--- WHAT NEEDS TO BE DONE ---
Across the entries below, tally every line that holds the string "Close" and reply with the number only.

--- RECORDS SHOWN ---

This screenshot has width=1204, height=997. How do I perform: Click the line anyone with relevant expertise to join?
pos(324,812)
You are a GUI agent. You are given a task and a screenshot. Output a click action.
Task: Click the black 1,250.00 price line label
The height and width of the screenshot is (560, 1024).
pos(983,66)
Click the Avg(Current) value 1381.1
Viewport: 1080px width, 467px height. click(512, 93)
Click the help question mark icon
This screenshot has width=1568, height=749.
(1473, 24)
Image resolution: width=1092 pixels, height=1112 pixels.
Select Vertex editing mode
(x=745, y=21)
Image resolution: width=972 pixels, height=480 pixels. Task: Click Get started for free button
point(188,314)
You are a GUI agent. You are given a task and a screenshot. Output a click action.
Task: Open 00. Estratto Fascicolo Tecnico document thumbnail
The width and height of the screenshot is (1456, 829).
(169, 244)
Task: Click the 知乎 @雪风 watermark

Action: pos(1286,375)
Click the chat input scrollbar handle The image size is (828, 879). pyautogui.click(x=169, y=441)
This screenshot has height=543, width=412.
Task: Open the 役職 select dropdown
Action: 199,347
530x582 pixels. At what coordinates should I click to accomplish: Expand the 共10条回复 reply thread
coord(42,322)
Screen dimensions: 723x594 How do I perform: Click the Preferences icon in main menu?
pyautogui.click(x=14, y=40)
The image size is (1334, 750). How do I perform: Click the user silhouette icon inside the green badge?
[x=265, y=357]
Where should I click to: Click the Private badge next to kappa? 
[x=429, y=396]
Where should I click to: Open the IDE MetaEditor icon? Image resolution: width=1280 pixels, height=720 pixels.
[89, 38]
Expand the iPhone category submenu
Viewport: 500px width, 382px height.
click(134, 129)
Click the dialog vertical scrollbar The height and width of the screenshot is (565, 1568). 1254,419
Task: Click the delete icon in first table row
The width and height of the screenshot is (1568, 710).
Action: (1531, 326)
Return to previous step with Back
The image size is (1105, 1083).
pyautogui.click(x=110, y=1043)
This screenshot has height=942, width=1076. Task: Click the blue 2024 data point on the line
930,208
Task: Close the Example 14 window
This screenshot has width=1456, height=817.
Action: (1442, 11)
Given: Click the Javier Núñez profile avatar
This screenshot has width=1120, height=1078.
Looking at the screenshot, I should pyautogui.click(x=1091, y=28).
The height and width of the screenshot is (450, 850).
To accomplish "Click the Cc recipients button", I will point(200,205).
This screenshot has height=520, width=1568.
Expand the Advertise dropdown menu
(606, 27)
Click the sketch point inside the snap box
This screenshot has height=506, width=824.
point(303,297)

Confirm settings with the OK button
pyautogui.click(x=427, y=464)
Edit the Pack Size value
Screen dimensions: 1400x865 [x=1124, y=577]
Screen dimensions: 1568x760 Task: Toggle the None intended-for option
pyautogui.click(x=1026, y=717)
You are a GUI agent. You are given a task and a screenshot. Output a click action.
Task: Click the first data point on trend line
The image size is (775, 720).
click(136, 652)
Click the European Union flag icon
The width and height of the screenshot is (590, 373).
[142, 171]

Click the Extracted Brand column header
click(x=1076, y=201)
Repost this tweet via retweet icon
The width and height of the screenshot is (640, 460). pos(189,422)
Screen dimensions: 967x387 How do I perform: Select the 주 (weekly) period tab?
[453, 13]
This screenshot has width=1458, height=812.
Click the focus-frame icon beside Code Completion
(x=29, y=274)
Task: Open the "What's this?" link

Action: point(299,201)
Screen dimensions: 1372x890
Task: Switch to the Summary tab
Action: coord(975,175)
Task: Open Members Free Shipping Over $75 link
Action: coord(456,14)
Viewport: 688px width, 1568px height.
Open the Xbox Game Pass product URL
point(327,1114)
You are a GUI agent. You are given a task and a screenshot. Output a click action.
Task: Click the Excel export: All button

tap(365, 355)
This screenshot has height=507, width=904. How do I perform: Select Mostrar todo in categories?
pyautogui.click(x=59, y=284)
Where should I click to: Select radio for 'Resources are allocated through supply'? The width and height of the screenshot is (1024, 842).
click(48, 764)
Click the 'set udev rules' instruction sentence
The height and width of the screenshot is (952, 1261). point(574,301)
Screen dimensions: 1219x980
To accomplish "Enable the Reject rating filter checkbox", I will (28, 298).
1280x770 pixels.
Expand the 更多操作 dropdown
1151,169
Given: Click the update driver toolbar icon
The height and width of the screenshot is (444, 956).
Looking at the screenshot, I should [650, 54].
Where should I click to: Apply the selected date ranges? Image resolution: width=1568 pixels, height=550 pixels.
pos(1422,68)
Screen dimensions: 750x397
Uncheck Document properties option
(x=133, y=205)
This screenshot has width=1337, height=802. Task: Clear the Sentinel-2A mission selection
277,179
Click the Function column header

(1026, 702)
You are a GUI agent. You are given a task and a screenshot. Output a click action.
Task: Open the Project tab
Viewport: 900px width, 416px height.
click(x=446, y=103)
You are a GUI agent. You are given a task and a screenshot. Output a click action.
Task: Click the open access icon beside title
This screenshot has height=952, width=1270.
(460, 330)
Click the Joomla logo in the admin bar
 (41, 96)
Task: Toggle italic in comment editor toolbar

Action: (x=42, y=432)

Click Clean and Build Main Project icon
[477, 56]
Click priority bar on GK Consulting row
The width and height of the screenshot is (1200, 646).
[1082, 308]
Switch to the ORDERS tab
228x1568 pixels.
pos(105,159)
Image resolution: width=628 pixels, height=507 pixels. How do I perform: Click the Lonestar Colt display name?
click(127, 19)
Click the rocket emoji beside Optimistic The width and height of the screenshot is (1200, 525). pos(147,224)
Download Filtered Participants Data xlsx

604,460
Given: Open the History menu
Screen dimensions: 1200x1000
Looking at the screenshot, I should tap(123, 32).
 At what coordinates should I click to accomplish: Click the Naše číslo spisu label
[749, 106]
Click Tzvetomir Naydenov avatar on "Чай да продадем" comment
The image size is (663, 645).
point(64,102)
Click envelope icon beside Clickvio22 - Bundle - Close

--- ANSWER TO THE EXERCISE ---
2